Generally, in working, cooperating, and collaborating with others, UNTL will strive to:

  • Understand the goals, objectives, and needs of the communities of creators and the communities of consumers of its digital resources.
  • Identify appropriate partners and stakeholders to contribute to national and international efforts in digital preservation .
  • Help develop national and international strategies and initiatives that enable the distribution of collection, description, service delivery, digitization, and preservation activity.
  • Work actively with creators of digital materials to encourage and promote standards and practices.

Access And Use Criteria

UNTL acquires, manages, and preserves digital resources so that they remain accessible to its constituents over the long term. Certain limitations may be placed on access due to legal, donor, and/or other restrictions; generally, to the extent that it is possible, UNTL endeavors to make its digital resources accessible to all users. Additional restrictions may apply to usage of items. See the UNT Libraries’ Digital Collections Usage and Feedback Policy, sections 2. Access and 3. Rights/Terms of Use for complete guidelines.

Implementation

Implementation of this policy framework is contingent upon the infrastructure (technical and human resources) provided by UNT and UNTL, the availability of cost-effective solutions, the adoption of standards, and the evolution of best practices and procedures.

Review Cycle

This policy will be reviewed and updated as needed with a full review every two years to assure timely revisions as technology progresses and preservation strategies and experience mature.

Sources Consulted

The following resources were consulted in the development of this policy framework:

Cornell University Library Digital Preservation Policy Framework (December 2004)

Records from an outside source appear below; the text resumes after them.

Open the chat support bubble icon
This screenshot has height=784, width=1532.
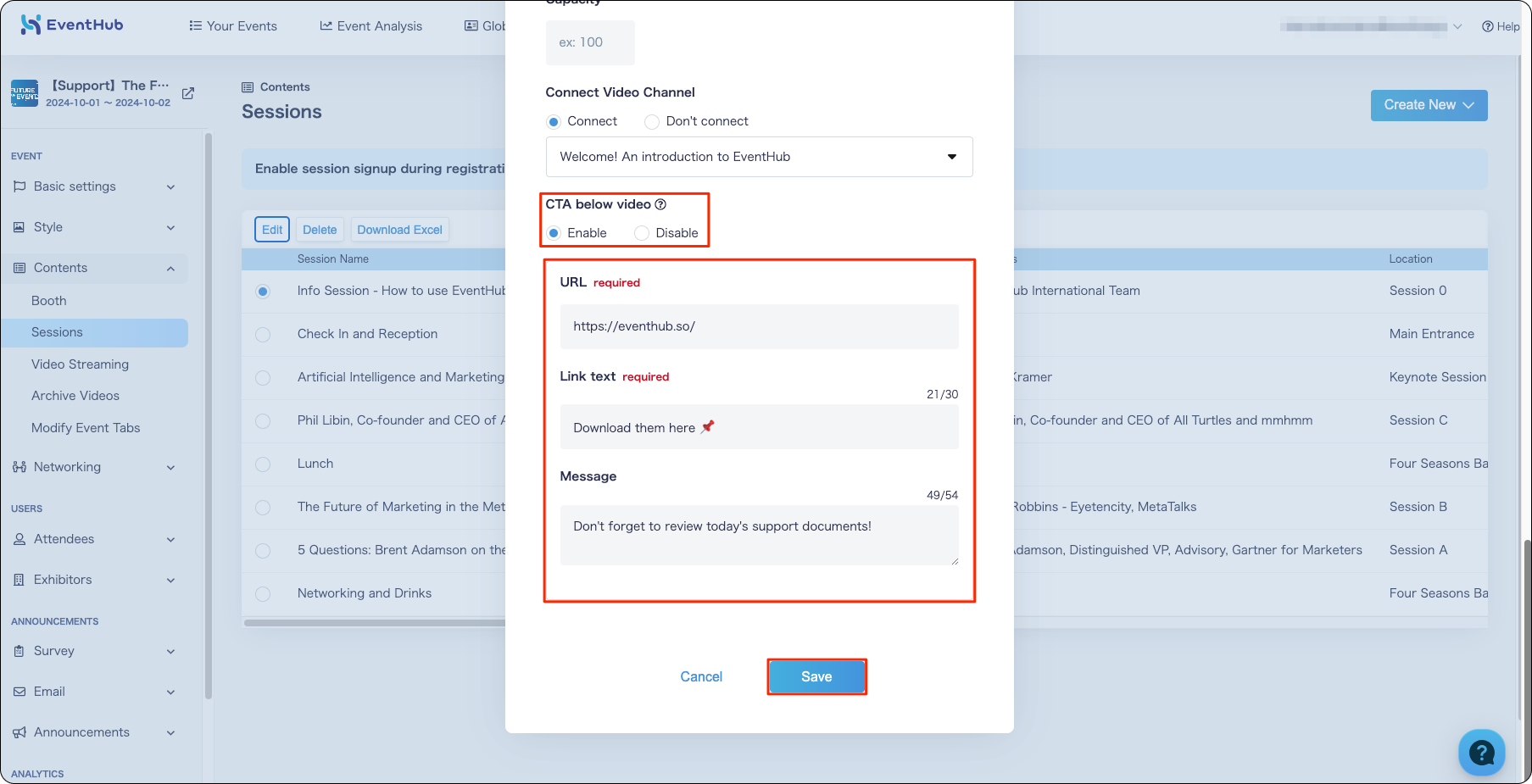1481,752
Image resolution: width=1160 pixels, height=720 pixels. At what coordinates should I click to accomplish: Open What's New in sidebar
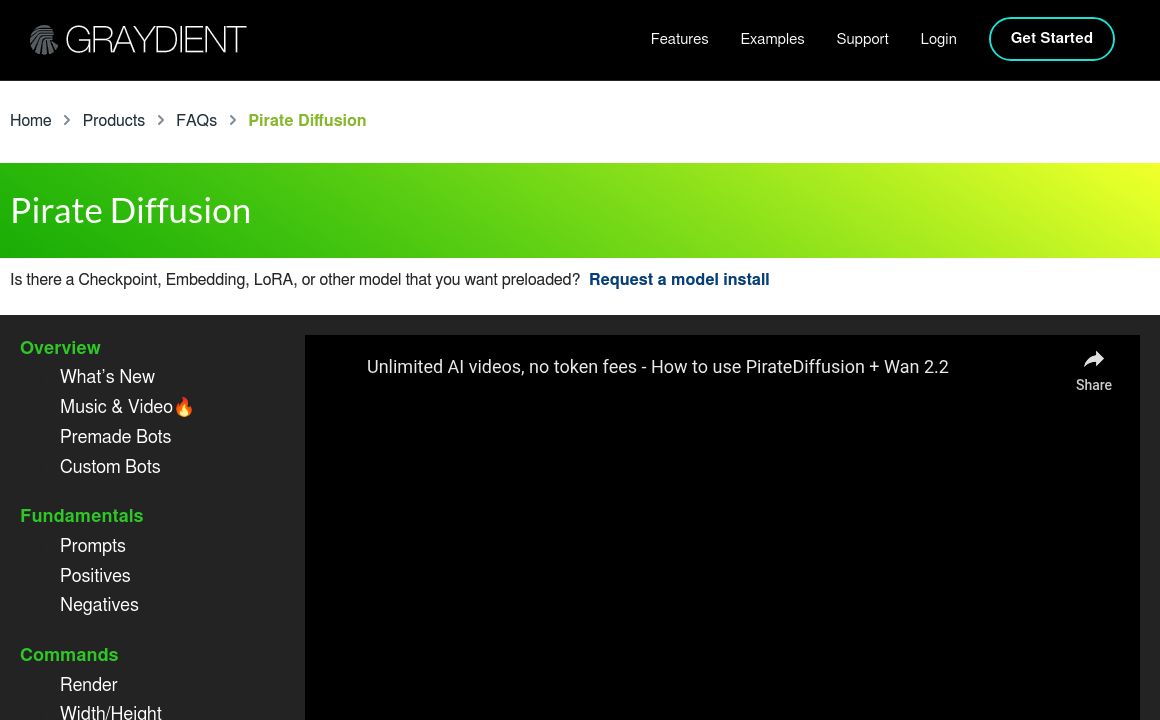107,377
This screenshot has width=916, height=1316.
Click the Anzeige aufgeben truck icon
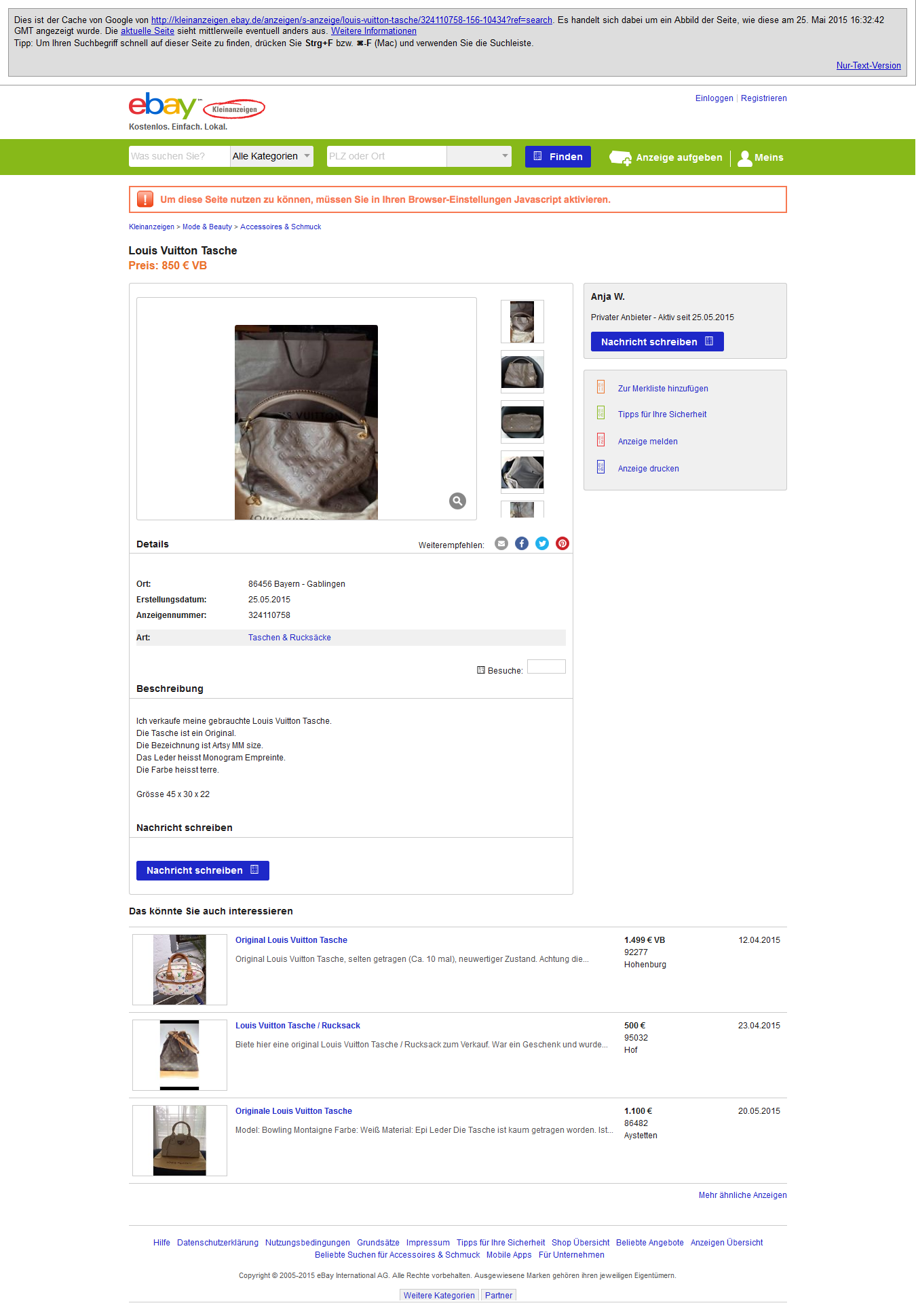point(620,158)
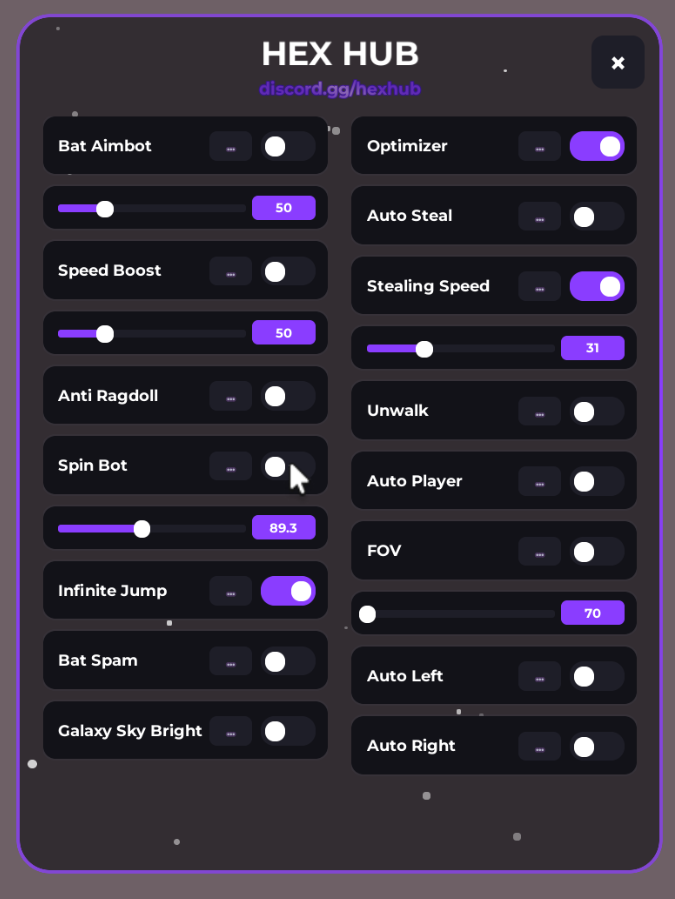Turn off Infinite Jump
The image size is (675, 899).
pyautogui.click(x=288, y=591)
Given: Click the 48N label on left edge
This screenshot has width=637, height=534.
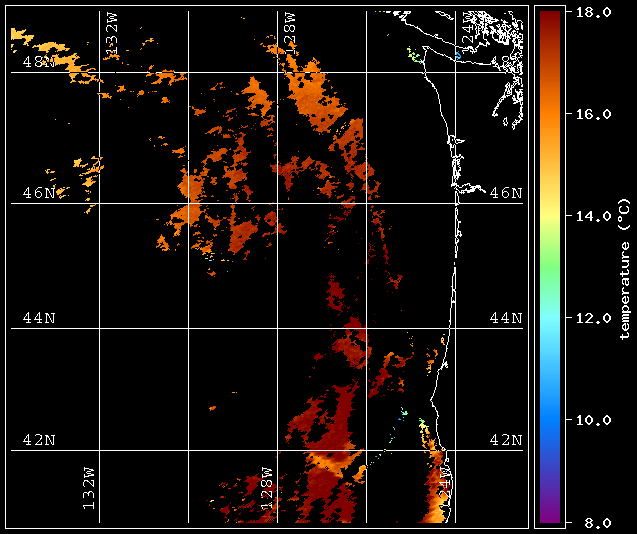Looking at the screenshot, I should click(39, 61).
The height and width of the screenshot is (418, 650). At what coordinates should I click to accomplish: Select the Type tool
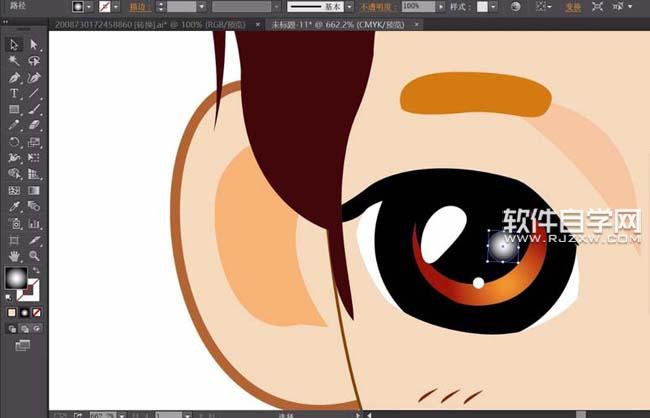(x=14, y=93)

Ohio State University Digital Preservation Policy Framework (August 2013)

Reference Model for an Open Archival Information System (OAIS), Recommended Practice,

CCSDS 650.0-M-2 (Magenta Book) Issue 2, June 2012

Society of American Archivists A Glossary of Archival and Records Terminology, 2005

Dates

  • Approved: 09/16/15
  • Revised: 01/12/17

License Information

This Policy: "UNT Libraries’ Digital Preservation Policy Framework" by UNT Libraries is licensed under a Creative Commons Attribution 4.0 International License.